— Task to complete —
Return every line of the data below that contains the string "screenshot". Match case exactly.

═════ Provided information ═════

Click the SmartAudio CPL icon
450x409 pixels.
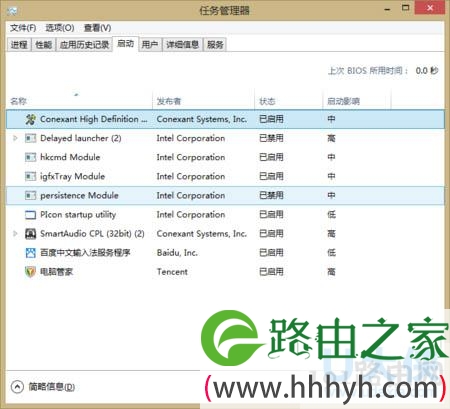tap(30, 234)
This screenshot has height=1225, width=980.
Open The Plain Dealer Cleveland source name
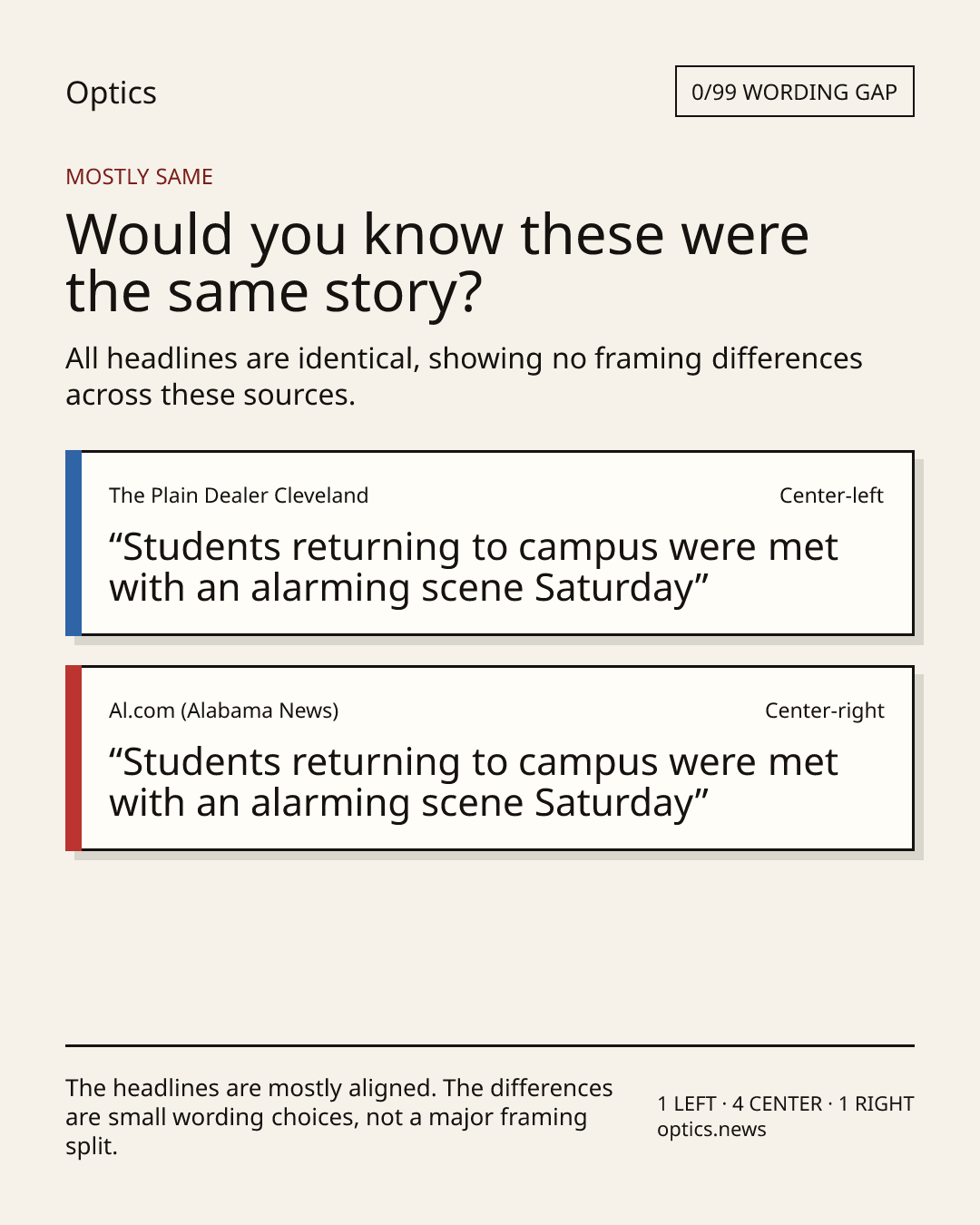tap(239, 495)
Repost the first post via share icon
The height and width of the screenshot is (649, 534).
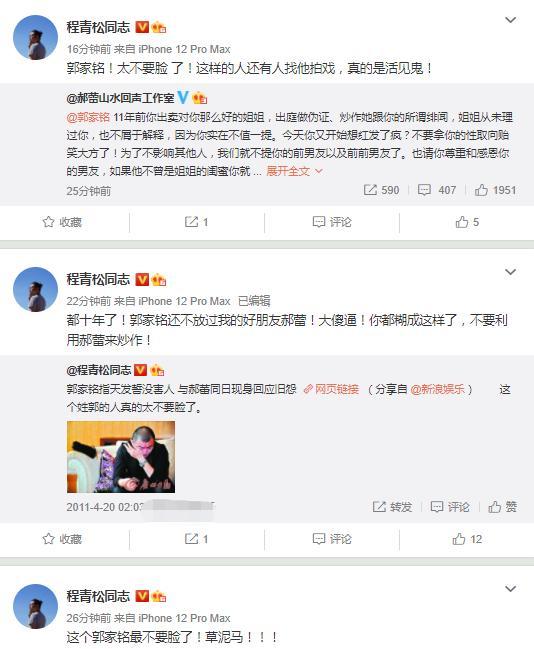tap(196, 222)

═════

— Output of the exercise —
This screenshot has height=1225, width=980.
The height and width of the screenshot is (649, 534).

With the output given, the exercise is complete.